### The input

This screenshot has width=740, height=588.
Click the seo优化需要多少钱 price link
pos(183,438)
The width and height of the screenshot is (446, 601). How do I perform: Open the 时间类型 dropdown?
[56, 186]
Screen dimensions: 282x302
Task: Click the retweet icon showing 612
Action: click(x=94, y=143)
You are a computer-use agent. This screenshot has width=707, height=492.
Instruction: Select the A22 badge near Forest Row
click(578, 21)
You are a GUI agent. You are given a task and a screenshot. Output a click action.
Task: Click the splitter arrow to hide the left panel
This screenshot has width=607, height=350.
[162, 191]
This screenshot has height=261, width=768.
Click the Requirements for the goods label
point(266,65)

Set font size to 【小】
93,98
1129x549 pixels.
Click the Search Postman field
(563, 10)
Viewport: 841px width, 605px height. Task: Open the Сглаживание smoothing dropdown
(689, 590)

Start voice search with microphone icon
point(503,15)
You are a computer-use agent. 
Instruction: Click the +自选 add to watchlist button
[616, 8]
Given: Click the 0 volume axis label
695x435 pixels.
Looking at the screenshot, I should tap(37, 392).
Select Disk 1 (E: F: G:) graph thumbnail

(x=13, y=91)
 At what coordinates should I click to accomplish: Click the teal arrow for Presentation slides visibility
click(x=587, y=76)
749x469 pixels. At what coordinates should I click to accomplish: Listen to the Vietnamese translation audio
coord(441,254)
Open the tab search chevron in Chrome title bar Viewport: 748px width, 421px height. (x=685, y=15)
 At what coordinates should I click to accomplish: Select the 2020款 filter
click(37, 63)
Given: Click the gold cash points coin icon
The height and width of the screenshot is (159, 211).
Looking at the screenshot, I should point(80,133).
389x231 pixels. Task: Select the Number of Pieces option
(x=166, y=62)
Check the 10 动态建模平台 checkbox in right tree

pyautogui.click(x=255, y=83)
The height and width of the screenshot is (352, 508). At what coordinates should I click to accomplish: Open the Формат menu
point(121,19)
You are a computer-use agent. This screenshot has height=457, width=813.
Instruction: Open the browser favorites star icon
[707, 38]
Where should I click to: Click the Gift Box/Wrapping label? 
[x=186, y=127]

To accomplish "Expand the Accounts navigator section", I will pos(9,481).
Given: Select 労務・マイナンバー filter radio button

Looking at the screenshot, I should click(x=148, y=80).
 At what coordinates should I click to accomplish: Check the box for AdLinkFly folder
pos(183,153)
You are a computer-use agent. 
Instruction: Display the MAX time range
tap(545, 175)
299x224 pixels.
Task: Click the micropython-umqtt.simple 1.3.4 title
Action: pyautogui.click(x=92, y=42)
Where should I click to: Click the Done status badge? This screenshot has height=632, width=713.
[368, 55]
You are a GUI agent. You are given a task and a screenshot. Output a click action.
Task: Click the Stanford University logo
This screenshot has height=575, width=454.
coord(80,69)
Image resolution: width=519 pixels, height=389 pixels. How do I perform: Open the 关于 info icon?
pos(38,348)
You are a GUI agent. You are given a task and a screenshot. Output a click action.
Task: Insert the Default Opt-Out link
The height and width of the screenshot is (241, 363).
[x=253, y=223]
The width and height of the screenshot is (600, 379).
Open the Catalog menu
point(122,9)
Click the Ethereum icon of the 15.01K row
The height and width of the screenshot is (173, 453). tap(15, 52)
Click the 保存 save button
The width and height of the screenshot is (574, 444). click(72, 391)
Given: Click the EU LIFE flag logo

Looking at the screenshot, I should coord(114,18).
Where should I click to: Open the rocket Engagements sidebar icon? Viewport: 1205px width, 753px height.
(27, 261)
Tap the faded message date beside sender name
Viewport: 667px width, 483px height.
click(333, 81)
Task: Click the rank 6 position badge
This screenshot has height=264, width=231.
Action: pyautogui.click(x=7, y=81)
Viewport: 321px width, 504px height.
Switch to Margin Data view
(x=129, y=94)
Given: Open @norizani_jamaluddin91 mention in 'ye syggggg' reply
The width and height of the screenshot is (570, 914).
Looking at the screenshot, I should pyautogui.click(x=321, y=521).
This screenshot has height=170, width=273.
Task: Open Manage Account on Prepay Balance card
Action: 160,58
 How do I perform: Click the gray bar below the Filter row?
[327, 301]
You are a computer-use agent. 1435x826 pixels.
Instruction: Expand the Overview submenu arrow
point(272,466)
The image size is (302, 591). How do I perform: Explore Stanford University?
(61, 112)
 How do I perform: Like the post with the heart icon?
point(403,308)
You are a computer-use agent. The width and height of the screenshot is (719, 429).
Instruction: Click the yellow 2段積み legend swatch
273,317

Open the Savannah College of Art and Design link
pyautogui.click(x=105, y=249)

### Directions
All of the records above are to be returned exactly as they stand.

### Solved exercise
This screenshot has width=740, height=588.
Click the seo优化需要多少钱 price link
pos(183,438)
The width and height of the screenshot is (446, 601). How do I perform: Open the 时间类型 dropdown?
[56, 186]
Screen dimensions: 282x302
Task: Click the retweet icon showing 612
Action: click(x=94, y=143)
You are a computer-use agent. This screenshot has width=707, height=492.
Instruction: Select the A22 badge near Forest Row
click(578, 21)
You are a GUI agent. You are given a task and a screenshot. Output a click action.
Task: Click the splitter arrow to hide the left panel
This screenshot has width=607, height=350.
[162, 191]
This screenshot has height=261, width=768.
Click the Requirements for the goods label
point(266,65)

Set font size to 【小】
93,98
1129x549 pixels.
Click the Search Postman field
(563, 10)
Viewport: 841px width, 605px height. Task: Open the Сглаживание smoothing dropdown
(689, 590)

Start voice search with microphone icon
point(503,15)
You are a computer-use agent. 
Instruction: Click the +自选 add to watchlist button
[616, 8]
Given: Click the 0 volume axis label
695x435 pixels.
Looking at the screenshot, I should tap(37, 392).
Select Disk 1 (E: F: G:) graph thumbnail

(x=13, y=91)
 At what coordinates should I click to accomplish: Click the teal arrow for Presentation slides visibility
click(x=587, y=76)
749x469 pixels. At what coordinates should I click to accomplish: Listen to the Vietnamese translation audio
coord(441,254)
Open the tab search chevron in Chrome title bar Viewport: 748px width, 421px height. (x=685, y=15)
 At what coordinates should I click to accomplish: Select the 2020款 filter
click(37, 63)
Given: Click the gold cash points coin icon
The height and width of the screenshot is (159, 211).
Looking at the screenshot, I should point(80,133).
389x231 pixels. Task: Select the Number of Pieces option
(x=166, y=62)
Check the 10 动态建模平台 checkbox in right tree

pyautogui.click(x=255, y=83)
The height and width of the screenshot is (352, 508). At what coordinates should I click to accomplish: Open the Формат menu
point(121,19)
You are a computer-use agent. This screenshot has height=457, width=813.
Instruction: Open the browser favorites star icon
[707, 38]
Where should I click to: Click the Gift Box/Wrapping label? 
[x=186, y=127]

To accomplish "Expand the Accounts navigator section", I will pos(9,481).
Given: Select 労務・マイナンバー filter radio button

Looking at the screenshot, I should click(x=148, y=80).
 At what coordinates should I click to accomplish: Check the box for AdLinkFly folder
pos(183,153)
You are a computer-use agent. 
Instruction: Display the MAX time range
tap(545, 175)
299x224 pixels.
Task: Click the micropython-umqtt.simple 1.3.4 title
Action: pyautogui.click(x=92, y=42)
Where should I click to: Click the Done status badge? This screenshot has height=632, width=713.
[368, 55]
You are a GUI agent. You are given a task and a screenshot. Output a click action.
Task: Click the Stanford University logo
This screenshot has height=575, width=454.
coord(80,69)
Image resolution: width=519 pixels, height=389 pixels. How do I perform: Open the 关于 info icon?
pos(38,348)
You are a GUI agent. You are given a task and a screenshot. Output a click action.
Task: Insert the Default Opt-Out link
The height and width of the screenshot is (241, 363).
[x=253, y=223]
The width and height of the screenshot is (600, 379).
Open the Catalog menu
point(122,9)
Click the Ethereum icon of the 15.01K row
The height and width of the screenshot is (173, 453). tap(15, 52)
Click the 保存 save button
The width and height of the screenshot is (574, 444). click(72, 391)
Given: Click the EU LIFE flag logo

Looking at the screenshot, I should coord(114,18).
Where should I click to: Open the rocket Engagements sidebar icon? Viewport: 1205px width, 753px height.
(27, 261)
Tap the faded message date beside sender name
Viewport: 667px width, 483px height.
click(333, 81)
Task: Click the rank 6 position badge
This screenshot has height=264, width=231.
Action: pyautogui.click(x=7, y=81)
Viewport: 321px width, 504px height.
Switch to Margin Data view
(x=129, y=94)
Given: Open @norizani_jamaluddin91 mention in 'ye syggggg' reply
The width and height of the screenshot is (570, 914).
Looking at the screenshot, I should pyautogui.click(x=321, y=521).
This screenshot has height=170, width=273.
Task: Open Manage Account on Prepay Balance card
Action: 160,58
 How do I perform: Click the gray bar below the Filter row?
[327, 301]
You are a computer-use agent. 1435x826 pixels.
Instruction: Expand the Overview submenu arrow
point(272,466)
The image size is (302, 591). How do I perform: Explore Stanford University?
(61, 112)
 How do I perform: Like the post with the heart icon?
point(403,308)
You are a computer-use agent. The width and height of the screenshot is (719, 429).
Instruction: Click the yellow 2段積み legend swatch
273,317

Open the Savannah College of Art and Design link
pyautogui.click(x=105, y=249)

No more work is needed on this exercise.